- **WHAT IS EXPECTED**: Check every line of the data for the string "OCEAN" and copy the ones that have it.

- **DATA**:
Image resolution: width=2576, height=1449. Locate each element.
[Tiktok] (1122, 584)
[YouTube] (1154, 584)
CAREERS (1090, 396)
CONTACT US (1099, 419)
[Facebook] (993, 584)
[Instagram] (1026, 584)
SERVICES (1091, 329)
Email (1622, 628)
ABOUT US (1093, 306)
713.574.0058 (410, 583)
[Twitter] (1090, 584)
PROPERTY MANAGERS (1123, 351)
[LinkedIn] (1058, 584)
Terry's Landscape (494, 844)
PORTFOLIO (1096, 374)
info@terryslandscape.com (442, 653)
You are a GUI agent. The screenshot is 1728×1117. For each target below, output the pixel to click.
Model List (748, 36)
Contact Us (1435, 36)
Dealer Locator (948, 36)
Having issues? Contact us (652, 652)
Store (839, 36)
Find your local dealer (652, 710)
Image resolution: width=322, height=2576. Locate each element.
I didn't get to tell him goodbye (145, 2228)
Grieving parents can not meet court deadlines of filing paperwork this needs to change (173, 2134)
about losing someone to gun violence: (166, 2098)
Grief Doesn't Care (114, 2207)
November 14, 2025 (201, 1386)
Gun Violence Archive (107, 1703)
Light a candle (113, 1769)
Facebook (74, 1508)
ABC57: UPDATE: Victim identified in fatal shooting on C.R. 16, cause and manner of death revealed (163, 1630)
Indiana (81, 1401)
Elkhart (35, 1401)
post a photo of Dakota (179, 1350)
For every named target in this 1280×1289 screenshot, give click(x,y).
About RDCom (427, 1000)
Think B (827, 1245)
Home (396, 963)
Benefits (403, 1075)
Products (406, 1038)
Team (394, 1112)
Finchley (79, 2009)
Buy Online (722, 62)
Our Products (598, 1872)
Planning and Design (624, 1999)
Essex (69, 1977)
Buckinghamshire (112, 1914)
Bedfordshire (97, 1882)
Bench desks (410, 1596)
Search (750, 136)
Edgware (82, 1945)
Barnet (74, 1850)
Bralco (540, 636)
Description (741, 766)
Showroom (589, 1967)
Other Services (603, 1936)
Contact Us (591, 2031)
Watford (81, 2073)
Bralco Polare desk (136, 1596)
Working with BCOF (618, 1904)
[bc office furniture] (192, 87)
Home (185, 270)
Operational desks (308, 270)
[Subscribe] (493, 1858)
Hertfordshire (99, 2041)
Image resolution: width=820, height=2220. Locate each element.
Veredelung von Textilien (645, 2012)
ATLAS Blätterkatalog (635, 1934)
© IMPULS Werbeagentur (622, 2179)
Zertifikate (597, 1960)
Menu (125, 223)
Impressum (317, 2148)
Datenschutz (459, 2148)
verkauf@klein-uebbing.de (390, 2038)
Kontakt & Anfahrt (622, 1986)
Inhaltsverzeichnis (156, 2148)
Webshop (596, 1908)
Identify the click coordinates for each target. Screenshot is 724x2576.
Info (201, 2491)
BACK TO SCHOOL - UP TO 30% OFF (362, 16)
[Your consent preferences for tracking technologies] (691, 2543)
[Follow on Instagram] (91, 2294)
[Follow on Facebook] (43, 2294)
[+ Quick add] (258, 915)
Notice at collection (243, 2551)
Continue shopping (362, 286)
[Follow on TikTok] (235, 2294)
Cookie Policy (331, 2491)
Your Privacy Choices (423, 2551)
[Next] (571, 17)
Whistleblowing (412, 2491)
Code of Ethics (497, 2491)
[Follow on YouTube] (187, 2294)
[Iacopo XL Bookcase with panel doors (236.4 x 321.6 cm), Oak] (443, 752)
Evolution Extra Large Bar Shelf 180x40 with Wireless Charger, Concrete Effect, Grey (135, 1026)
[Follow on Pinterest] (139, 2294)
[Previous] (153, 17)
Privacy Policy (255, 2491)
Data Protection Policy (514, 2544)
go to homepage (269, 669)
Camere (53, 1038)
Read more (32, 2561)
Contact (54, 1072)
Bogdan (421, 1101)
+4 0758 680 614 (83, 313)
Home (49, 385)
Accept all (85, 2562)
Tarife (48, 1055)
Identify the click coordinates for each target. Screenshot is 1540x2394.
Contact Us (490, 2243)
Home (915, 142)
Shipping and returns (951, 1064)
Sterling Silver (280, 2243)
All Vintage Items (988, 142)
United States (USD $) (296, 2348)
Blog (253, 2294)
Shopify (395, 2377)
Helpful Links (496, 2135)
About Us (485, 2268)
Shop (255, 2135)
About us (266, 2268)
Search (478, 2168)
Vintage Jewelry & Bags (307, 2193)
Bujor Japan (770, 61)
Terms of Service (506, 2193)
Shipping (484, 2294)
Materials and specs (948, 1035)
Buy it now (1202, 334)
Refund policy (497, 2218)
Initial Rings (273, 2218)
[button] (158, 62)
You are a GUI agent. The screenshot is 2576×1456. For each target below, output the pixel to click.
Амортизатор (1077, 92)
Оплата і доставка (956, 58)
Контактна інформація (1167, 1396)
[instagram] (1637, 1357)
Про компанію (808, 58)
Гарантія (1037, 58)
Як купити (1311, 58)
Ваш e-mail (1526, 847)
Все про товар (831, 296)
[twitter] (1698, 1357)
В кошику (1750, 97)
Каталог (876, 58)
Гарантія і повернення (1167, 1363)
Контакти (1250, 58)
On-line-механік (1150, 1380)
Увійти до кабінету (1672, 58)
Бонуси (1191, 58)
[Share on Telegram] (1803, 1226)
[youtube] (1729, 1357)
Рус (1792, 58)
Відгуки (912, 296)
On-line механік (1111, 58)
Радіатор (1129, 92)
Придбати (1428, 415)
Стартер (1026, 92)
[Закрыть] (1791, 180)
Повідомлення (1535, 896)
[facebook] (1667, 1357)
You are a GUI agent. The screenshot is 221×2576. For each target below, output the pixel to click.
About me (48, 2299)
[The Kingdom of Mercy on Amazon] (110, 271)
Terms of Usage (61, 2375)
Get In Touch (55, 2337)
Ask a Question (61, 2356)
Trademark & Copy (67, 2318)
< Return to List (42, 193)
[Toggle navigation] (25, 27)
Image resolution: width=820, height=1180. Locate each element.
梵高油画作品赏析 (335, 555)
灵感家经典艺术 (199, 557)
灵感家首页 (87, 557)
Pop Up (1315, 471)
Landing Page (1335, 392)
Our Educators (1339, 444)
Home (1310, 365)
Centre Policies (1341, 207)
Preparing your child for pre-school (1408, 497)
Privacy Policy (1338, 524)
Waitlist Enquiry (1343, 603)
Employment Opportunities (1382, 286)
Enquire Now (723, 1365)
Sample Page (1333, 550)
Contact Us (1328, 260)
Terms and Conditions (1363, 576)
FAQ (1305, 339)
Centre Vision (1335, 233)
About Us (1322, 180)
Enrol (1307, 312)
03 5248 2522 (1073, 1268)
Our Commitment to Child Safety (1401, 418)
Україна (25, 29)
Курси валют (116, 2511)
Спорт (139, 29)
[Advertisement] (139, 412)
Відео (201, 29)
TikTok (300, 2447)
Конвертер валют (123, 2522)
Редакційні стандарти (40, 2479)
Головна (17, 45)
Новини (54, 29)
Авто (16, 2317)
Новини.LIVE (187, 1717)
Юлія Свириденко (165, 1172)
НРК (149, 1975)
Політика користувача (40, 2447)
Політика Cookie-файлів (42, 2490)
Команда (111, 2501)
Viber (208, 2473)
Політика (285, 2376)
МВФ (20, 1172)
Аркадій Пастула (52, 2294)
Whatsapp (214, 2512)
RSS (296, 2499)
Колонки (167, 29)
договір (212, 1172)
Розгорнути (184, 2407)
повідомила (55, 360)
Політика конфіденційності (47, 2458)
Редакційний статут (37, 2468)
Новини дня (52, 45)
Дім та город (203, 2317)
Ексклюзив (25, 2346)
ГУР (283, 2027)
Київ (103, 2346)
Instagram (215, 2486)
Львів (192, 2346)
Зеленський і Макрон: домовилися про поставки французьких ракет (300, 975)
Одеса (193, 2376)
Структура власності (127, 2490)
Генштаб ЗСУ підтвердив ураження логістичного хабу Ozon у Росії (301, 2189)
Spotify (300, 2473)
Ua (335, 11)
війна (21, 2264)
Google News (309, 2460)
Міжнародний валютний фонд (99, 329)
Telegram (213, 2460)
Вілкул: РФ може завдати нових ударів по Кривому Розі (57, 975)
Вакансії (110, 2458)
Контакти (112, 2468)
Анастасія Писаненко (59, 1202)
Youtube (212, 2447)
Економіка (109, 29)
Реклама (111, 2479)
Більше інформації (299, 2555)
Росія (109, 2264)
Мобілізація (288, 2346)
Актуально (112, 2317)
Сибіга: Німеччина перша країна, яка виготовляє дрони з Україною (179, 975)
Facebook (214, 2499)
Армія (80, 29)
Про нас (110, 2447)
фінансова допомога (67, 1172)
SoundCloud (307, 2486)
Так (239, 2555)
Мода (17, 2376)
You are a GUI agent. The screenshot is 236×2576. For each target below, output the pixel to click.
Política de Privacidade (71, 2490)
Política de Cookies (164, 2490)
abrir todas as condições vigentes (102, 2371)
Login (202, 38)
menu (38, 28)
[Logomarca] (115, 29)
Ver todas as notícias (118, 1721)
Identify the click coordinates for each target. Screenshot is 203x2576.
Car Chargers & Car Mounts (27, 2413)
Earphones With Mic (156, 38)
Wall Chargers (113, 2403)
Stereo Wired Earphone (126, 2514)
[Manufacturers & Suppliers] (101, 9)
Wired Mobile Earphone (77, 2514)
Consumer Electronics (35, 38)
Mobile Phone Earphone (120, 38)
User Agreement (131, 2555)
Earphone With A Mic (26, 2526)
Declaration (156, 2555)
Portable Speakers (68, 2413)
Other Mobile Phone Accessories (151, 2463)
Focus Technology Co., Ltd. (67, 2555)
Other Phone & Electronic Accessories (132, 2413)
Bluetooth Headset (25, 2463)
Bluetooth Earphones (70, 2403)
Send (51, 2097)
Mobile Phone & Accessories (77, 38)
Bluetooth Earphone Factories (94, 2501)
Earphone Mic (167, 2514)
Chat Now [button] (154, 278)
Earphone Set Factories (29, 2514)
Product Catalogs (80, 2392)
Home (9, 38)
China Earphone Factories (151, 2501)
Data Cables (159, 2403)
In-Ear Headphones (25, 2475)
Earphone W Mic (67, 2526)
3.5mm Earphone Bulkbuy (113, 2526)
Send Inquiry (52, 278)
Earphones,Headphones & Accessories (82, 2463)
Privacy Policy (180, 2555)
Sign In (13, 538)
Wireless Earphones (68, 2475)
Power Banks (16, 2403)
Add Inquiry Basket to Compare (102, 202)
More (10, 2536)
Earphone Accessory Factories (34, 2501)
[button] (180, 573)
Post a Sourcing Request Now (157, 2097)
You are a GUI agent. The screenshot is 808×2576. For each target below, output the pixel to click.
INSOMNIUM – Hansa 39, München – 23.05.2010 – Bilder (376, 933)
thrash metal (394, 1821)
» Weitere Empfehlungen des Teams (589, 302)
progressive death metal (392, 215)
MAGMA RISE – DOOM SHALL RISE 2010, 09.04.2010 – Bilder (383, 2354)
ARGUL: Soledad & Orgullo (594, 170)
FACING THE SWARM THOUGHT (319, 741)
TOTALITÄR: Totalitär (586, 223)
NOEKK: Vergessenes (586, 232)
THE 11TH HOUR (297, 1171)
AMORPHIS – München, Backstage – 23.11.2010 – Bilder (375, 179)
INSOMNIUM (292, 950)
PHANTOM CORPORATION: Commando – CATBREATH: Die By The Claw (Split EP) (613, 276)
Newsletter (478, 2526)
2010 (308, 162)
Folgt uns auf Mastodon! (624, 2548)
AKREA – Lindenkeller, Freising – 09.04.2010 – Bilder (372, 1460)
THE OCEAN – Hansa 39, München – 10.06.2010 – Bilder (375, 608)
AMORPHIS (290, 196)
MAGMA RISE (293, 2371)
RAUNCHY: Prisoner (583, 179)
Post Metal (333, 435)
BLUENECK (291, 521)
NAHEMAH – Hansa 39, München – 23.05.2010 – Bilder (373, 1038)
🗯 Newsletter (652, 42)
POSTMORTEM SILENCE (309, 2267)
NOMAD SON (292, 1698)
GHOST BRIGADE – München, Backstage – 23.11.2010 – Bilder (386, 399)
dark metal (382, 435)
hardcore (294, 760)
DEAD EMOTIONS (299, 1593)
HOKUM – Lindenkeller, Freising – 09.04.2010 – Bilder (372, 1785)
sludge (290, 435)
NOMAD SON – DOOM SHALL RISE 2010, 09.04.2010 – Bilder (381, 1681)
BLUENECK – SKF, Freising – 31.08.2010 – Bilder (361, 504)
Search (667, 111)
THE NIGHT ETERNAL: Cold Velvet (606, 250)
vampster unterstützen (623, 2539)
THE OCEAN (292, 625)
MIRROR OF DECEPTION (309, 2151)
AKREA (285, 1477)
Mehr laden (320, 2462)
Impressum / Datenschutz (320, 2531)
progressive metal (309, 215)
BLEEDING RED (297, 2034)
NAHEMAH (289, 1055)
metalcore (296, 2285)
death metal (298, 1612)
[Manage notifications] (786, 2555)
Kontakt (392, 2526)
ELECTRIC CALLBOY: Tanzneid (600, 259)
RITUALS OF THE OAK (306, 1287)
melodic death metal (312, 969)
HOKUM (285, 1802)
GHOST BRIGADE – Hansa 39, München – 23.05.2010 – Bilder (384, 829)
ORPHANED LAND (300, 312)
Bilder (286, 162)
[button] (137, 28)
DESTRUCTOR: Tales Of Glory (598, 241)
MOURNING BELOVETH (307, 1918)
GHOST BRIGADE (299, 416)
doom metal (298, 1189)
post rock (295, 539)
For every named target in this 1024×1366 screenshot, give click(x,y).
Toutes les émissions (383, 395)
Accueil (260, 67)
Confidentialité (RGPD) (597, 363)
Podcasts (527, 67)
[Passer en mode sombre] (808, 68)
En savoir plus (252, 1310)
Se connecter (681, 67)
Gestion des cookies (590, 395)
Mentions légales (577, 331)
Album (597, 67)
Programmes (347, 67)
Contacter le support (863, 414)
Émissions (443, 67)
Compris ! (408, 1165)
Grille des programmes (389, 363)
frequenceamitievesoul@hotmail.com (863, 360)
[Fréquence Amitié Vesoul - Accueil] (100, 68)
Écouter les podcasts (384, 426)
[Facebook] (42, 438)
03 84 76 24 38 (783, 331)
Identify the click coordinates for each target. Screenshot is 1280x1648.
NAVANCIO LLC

- **WRITTEN SOLUTION**:
THE OCEAN – Hansa 39, München – 10.06.2010 – Bilder (375, 608)
THE OCEAN (292, 625)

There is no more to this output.